En el techo de una capilla funeraria en la ciudad alemana de Wittem, un mono observaba el mundo abajo. Los dolientes visitan este cementerio para despedirse de sus seres queridos. Ahora, sobre la sala de cremación, un macaco rhesus se había convertido en un huésped inesperado.
Era uno de seis monos que habían escapado de una instalación local de animales. El escape ocurrió el miércoles. Seis macacos rhesus estaban en una estación de retención en Wittem, una ciudad de aproximadamente 95.000 habitantes en la región del Ruhr en el oeste de Alemania. Estaban allí para su protección, colocados por razones de bienestar animal.
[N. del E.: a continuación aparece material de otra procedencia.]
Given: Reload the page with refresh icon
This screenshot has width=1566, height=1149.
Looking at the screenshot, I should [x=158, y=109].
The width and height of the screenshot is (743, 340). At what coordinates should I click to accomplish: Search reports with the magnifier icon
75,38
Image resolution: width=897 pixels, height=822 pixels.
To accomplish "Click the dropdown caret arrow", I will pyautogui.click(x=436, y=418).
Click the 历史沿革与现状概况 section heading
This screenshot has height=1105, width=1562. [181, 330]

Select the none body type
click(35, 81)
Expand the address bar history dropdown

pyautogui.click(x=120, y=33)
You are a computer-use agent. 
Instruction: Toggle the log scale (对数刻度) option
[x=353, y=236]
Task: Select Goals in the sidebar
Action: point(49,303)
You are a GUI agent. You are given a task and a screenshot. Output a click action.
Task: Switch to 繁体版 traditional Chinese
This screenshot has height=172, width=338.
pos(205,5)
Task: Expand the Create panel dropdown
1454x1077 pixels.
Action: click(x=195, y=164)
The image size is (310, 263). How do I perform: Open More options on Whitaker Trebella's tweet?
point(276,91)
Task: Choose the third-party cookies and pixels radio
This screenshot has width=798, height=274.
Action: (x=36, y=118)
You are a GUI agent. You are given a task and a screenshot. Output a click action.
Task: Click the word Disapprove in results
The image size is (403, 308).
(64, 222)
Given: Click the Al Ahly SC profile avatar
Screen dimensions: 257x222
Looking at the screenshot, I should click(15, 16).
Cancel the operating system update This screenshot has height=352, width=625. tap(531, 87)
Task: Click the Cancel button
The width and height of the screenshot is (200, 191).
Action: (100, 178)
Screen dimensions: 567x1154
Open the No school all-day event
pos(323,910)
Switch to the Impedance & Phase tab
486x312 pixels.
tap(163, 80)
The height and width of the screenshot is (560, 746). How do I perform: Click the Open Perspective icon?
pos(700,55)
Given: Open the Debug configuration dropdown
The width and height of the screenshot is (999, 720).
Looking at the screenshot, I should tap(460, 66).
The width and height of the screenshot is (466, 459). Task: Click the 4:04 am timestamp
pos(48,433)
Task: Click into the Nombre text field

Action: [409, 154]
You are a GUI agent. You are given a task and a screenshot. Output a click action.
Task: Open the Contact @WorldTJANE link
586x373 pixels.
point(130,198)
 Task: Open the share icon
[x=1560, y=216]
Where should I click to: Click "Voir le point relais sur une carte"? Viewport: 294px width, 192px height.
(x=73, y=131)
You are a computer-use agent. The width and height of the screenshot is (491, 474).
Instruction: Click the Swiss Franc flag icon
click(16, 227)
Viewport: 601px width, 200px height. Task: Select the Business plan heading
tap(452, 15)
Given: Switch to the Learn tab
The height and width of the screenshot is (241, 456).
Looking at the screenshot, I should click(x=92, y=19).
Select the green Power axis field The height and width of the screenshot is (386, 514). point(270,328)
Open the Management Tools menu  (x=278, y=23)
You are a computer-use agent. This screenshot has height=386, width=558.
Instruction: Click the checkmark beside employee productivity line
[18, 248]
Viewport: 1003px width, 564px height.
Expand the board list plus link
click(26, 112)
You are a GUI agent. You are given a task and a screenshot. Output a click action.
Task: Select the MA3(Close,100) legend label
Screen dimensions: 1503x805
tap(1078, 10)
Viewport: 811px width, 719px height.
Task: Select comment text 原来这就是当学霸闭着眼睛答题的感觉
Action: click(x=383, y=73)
Luego se escaparon. Lo notable fue cómo lo hicieron: rasparon el mortero entre los ladrillos de una pared hasta poder romperla. Fue trabajo paciente y deliberado, exactamente el tipo de resolución de problemas que caracterizan a los macacos rhesus, primates muy inteligentes y diestros.
Una vez libres, los monos se dispersaron por la ciudad. Se reportaron avistamientos, incluyendo uno en el cementerio principal. Las autoridades tomaron una decisión sorprendente: no los perseguirían activamente. Los monos no representaban peligro para el público.
Para el jueves por la tarde, tres de los seis monos habían regresado. Los otros tres permanecían sueltos en algún lugar de Wittem, explorando patios, árboles y techos mientras los residentes esperaban encontrarse con ellos.